» **TO DO**: Go through the records below and return each line that has "question" in it.

——————

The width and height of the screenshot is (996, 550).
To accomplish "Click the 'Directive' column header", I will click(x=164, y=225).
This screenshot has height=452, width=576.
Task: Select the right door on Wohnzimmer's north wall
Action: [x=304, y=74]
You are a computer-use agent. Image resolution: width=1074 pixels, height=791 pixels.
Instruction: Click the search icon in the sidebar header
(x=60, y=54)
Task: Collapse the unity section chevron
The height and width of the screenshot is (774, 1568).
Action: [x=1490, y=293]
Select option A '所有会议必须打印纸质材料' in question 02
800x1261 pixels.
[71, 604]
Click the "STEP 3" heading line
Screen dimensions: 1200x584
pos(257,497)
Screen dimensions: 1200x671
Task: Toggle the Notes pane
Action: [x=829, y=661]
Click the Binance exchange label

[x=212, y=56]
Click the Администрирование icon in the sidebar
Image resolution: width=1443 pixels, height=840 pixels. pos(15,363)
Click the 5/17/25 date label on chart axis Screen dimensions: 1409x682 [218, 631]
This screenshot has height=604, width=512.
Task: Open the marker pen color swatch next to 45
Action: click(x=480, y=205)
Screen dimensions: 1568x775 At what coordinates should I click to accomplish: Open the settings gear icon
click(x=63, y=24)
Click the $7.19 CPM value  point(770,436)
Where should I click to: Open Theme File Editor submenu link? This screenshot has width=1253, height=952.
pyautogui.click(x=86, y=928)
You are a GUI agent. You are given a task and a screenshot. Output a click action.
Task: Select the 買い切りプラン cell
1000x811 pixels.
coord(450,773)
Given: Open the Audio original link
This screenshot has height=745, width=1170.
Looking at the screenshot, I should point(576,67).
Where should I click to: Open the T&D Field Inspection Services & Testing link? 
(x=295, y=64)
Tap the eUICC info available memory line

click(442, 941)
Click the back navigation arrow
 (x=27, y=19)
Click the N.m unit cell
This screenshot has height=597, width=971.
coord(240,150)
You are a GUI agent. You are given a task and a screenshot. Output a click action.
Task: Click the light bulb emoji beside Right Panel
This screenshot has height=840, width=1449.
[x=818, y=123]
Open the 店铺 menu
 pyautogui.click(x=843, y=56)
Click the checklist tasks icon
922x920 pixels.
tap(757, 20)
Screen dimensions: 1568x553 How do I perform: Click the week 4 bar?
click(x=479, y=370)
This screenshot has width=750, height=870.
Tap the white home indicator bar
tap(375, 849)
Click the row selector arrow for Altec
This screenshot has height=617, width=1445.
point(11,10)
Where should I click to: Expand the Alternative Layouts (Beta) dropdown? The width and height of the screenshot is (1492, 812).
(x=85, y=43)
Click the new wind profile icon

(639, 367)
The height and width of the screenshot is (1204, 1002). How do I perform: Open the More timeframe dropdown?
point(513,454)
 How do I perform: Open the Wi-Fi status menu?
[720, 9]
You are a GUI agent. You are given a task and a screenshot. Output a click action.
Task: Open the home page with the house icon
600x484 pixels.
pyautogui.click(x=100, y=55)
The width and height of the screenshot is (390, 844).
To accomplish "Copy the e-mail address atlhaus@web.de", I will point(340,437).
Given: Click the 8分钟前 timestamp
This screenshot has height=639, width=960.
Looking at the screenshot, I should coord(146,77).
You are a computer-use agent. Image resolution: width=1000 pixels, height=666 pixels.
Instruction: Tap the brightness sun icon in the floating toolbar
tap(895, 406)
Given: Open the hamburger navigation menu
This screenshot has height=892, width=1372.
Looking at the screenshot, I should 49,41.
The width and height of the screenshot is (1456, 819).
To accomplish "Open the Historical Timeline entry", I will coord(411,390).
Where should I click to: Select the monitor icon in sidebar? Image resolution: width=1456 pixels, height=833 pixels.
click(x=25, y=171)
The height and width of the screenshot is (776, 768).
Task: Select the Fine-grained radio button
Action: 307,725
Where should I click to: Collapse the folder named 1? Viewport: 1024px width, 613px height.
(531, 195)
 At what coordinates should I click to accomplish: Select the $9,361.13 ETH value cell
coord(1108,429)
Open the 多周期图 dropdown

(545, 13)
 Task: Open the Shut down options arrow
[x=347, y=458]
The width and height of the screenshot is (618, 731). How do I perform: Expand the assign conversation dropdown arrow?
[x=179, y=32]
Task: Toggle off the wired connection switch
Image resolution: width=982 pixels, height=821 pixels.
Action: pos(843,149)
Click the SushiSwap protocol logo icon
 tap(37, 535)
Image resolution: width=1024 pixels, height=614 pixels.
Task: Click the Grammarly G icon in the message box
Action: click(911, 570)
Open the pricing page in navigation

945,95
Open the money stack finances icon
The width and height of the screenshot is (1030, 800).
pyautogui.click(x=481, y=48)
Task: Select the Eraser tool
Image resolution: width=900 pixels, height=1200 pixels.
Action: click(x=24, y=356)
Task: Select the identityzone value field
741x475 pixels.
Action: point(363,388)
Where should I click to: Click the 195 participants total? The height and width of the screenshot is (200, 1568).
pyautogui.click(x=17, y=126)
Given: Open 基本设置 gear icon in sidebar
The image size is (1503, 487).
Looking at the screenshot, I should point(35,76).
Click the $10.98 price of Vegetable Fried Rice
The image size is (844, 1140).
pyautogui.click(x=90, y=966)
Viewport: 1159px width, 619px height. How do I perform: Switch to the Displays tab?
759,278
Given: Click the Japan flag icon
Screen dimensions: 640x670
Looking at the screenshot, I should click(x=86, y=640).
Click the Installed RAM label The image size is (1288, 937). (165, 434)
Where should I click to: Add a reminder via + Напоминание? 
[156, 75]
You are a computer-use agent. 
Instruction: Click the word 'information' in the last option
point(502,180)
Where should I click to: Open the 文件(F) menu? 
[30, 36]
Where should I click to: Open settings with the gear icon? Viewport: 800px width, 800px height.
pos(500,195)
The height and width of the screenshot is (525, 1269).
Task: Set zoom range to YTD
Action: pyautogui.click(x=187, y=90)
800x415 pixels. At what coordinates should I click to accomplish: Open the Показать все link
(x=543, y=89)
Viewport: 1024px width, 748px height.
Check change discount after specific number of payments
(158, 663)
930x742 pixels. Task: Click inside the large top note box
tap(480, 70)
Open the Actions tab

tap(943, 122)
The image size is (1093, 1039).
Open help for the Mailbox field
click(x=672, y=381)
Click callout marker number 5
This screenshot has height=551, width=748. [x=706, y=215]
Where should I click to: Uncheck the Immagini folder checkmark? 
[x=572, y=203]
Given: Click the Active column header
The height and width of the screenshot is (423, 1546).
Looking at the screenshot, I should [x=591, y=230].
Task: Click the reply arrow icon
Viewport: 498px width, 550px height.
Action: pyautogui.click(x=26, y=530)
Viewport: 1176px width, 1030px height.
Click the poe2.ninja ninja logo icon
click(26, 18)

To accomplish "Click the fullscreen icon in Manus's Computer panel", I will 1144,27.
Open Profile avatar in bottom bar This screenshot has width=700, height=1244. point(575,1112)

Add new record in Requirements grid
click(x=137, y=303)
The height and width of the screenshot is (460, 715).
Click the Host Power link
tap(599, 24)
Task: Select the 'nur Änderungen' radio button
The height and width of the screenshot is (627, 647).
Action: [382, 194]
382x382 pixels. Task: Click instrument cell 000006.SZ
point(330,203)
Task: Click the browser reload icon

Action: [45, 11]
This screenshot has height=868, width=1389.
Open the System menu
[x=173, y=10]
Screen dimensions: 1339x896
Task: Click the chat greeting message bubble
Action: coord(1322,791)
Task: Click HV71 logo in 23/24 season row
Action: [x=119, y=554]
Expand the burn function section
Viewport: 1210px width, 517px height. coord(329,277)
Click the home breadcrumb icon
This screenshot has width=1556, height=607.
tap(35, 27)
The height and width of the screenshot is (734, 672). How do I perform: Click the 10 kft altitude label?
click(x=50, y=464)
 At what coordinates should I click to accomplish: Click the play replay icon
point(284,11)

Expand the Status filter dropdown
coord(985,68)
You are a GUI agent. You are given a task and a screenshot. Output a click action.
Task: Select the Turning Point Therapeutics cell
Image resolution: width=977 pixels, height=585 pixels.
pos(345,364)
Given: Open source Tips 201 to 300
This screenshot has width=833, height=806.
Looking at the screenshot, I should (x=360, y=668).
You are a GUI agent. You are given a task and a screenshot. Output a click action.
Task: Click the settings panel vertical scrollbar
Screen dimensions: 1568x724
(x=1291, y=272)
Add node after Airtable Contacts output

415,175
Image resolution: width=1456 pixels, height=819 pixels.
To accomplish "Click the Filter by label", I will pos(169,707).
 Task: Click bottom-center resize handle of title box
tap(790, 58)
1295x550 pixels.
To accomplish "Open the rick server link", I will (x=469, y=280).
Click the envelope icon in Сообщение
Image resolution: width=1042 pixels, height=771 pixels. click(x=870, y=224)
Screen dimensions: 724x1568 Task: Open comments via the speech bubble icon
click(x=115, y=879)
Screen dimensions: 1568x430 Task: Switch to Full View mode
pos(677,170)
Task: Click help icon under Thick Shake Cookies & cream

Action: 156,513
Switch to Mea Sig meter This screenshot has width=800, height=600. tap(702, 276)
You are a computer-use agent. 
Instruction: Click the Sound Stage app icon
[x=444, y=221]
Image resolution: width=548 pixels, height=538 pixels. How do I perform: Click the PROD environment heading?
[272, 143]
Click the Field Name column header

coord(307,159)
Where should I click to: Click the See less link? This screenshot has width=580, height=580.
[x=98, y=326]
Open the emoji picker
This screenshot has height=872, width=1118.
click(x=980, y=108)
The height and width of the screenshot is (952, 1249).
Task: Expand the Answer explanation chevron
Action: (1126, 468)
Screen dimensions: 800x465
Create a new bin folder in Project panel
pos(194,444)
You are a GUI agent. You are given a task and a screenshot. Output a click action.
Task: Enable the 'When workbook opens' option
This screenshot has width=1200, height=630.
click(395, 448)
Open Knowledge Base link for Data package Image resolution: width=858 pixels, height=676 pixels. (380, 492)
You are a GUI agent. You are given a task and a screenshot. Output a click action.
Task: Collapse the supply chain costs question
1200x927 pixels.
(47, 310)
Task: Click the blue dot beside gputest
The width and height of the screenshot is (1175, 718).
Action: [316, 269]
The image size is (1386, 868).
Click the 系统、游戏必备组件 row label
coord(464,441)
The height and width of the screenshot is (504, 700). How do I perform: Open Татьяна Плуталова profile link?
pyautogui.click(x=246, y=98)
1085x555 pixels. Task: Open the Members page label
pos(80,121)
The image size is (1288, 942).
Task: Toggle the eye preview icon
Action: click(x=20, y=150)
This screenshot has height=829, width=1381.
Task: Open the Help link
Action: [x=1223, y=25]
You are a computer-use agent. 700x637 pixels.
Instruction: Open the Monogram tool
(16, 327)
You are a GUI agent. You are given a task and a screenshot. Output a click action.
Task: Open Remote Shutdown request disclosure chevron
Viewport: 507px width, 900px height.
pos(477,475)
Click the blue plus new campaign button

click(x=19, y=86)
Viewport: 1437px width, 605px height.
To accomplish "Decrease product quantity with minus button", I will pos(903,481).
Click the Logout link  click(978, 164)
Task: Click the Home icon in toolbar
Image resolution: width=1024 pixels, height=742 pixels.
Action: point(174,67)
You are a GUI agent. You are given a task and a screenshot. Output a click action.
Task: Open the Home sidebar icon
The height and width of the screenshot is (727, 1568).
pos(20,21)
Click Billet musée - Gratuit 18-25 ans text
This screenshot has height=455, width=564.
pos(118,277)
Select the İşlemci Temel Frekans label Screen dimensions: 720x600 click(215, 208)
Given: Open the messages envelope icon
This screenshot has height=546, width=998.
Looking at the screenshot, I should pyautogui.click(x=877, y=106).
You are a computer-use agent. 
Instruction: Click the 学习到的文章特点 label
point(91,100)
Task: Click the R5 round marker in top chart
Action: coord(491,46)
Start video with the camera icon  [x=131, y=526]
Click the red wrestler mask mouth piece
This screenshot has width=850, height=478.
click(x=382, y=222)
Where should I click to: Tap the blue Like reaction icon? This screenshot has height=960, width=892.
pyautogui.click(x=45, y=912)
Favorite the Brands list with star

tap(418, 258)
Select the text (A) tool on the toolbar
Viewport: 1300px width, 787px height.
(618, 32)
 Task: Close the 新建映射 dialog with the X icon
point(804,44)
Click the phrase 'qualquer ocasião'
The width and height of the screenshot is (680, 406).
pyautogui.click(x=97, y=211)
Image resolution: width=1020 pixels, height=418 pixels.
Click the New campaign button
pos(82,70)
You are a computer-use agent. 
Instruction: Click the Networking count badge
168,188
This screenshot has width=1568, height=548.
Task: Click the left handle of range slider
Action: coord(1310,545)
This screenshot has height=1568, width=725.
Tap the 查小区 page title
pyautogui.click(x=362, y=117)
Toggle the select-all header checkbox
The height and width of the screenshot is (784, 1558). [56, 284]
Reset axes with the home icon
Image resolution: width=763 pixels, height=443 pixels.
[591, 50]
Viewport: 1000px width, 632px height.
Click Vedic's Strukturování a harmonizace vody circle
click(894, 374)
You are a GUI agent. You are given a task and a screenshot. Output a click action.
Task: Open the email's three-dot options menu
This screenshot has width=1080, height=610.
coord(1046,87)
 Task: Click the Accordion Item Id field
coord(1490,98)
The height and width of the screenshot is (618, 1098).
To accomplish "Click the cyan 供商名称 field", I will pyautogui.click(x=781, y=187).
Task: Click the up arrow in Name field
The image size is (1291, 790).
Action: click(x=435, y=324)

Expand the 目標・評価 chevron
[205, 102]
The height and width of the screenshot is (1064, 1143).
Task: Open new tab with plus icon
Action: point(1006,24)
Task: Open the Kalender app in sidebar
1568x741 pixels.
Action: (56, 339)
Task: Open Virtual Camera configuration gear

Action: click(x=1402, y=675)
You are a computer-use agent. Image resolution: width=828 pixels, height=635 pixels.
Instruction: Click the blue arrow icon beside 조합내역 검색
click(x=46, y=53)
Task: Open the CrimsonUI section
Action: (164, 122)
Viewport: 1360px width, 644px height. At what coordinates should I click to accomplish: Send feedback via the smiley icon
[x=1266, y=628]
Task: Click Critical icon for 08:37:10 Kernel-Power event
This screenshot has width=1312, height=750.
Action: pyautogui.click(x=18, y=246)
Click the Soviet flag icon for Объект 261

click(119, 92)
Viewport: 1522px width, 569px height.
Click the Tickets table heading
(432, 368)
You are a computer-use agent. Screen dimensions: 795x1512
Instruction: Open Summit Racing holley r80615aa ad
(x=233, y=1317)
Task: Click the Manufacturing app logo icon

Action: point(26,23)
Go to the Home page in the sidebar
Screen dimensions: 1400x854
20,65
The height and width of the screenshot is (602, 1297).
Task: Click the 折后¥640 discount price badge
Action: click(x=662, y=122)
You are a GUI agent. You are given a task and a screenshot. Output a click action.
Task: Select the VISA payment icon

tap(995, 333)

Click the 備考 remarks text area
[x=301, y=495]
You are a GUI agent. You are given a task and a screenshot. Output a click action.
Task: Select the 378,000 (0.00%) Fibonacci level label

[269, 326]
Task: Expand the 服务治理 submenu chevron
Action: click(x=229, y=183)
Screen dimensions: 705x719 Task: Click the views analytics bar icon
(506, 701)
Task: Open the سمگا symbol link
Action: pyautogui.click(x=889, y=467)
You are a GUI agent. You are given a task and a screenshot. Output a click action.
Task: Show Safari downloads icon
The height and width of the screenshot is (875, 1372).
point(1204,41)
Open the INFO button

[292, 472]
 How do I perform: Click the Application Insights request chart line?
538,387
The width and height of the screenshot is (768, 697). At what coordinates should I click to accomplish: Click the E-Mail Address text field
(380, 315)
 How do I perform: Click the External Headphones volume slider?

——————

» **EXPECTED ANSWER**:
Select option A '所有会议必须打印纸质材料' in question 02
Task: Collapse the supply chain costs question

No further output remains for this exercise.